▶ [DIRECTIONS FOR THIS TASK] Return each of the items below verbatim, line for line, with no changes.

▶ [SUPPLIED RECORDS]

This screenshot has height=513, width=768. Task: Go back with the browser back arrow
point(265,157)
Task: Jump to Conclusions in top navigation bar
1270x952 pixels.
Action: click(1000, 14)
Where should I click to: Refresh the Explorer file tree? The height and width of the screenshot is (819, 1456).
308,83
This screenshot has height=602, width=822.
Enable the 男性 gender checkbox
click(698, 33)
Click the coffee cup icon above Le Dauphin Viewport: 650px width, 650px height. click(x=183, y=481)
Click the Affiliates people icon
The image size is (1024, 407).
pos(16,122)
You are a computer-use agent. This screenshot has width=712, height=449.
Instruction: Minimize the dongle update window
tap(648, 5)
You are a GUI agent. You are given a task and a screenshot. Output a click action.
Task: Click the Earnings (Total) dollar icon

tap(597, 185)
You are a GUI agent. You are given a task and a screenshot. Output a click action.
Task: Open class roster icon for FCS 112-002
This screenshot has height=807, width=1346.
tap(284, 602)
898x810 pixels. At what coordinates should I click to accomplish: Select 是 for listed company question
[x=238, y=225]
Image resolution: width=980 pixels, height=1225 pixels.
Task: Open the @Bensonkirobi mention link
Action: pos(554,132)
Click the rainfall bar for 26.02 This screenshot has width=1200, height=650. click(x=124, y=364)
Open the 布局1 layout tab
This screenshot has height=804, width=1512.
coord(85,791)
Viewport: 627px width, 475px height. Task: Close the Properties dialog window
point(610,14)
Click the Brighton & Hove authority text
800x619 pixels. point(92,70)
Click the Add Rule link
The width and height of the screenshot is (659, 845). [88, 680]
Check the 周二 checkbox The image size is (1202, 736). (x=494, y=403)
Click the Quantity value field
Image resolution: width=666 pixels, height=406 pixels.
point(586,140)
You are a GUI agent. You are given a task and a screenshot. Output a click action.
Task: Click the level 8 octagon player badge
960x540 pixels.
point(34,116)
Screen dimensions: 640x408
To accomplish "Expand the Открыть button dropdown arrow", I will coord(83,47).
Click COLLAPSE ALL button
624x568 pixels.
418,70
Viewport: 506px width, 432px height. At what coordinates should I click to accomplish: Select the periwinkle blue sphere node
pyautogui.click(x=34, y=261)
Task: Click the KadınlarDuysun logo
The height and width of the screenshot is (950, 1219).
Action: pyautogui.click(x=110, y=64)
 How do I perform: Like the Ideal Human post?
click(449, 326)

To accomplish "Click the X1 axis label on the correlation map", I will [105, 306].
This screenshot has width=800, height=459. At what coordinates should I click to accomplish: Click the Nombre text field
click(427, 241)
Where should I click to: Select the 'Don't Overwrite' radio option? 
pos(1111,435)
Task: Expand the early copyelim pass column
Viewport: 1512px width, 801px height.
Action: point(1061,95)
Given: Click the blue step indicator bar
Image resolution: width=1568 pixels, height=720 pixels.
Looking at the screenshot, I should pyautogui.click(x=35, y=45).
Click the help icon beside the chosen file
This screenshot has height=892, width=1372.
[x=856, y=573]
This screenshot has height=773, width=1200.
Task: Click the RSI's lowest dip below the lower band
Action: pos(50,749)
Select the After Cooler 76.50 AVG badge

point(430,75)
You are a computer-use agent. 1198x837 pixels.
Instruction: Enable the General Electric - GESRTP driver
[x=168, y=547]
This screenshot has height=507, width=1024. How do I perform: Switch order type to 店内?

▶ [COMPLETE ANSWER]
This screenshot has height=513, width=768. Task: Go back with the browser back arrow
point(265,157)
Task: Jump to Conclusions in top navigation bar
1270x952 pixels.
Action: click(1000, 14)
Where should I click to: Refresh the Explorer file tree? The height and width of the screenshot is (819, 1456).
308,83
This screenshot has height=602, width=822.
Enable the 男性 gender checkbox
click(698, 33)
Click the coffee cup icon above Le Dauphin Viewport: 650px width, 650px height. click(x=183, y=481)
Click the Affiliates people icon
The image size is (1024, 407).
pos(16,122)
You are a computer-use agent. This screenshot has width=712, height=449.
Instruction: Minimize the dongle update window
tap(648, 5)
You are a GUI agent. You are given a task and a screenshot. Output a click action.
Task: Click the Earnings (Total) dollar icon

tap(597, 185)
You are a GUI agent. You are given a task and a screenshot. Output a click action.
Task: Open class roster icon for FCS 112-002
This screenshot has height=807, width=1346.
tap(284, 602)
898x810 pixels. At what coordinates should I click to accomplish: Select 是 for listed company question
[x=238, y=225]
Image resolution: width=980 pixels, height=1225 pixels.
Task: Open the @Bensonkirobi mention link
Action: pos(554,132)
Click the rainfall bar for 26.02 This screenshot has width=1200, height=650. click(x=124, y=364)
Open the 布局1 layout tab
This screenshot has height=804, width=1512.
coord(85,791)
Viewport: 627px width, 475px height. Task: Close the Properties dialog window
point(610,14)
Click the Brighton & Hove authority text
800x619 pixels. point(92,70)
Click the Add Rule link
The width and height of the screenshot is (659, 845). [88, 680]
Check the 周二 checkbox The image size is (1202, 736). (x=494, y=403)
Click the Quantity value field
Image resolution: width=666 pixels, height=406 pixels.
point(586,140)
You are a GUI agent. You are given a task and a screenshot. Output a click action.
Task: Click the level 8 octagon player badge
960x540 pixels.
point(34,116)
Screen dimensions: 640x408
To accomplish "Expand the Открыть button dropdown arrow", I will coord(83,47).
Click COLLAPSE ALL button
624x568 pixels.
418,70
Viewport: 506px width, 432px height. At what coordinates should I click to accomplish: Select the periwinkle blue sphere node
pyautogui.click(x=34, y=261)
Task: Click the KadınlarDuysun logo
The height and width of the screenshot is (950, 1219).
Action: pyautogui.click(x=110, y=64)
 How do I perform: Like the Ideal Human post?
click(449, 326)

To accomplish "Click the X1 axis label on the correlation map", I will [105, 306].
This screenshot has width=800, height=459. At what coordinates should I click to accomplish: Click the Nombre text field
click(427, 241)
Where should I click to: Select the 'Don't Overwrite' radio option? 
pos(1111,435)
Task: Expand the early copyelim pass column
Viewport: 1512px width, 801px height.
Action: point(1061,95)
Given: Click the blue step indicator bar
Image resolution: width=1568 pixels, height=720 pixels.
Looking at the screenshot, I should pyautogui.click(x=35, y=45).
Click the help icon beside the chosen file
This screenshot has height=892, width=1372.
[x=856, y=573]
This screenshot has height=773, width=1200.
Task: Click the RSI's lowest dip below the lower band
Action: pos(50,749)
Select the After Cooler 76.50 AVG badge

point(430,75)
You are a computer-use agent. 1198x837 pixels.
Instruction: Enable the General Electric - GESRTP driver
[x=168, y=547]
This screenshot has height=507, width=1024. How do I perform: Switch order type to 店内?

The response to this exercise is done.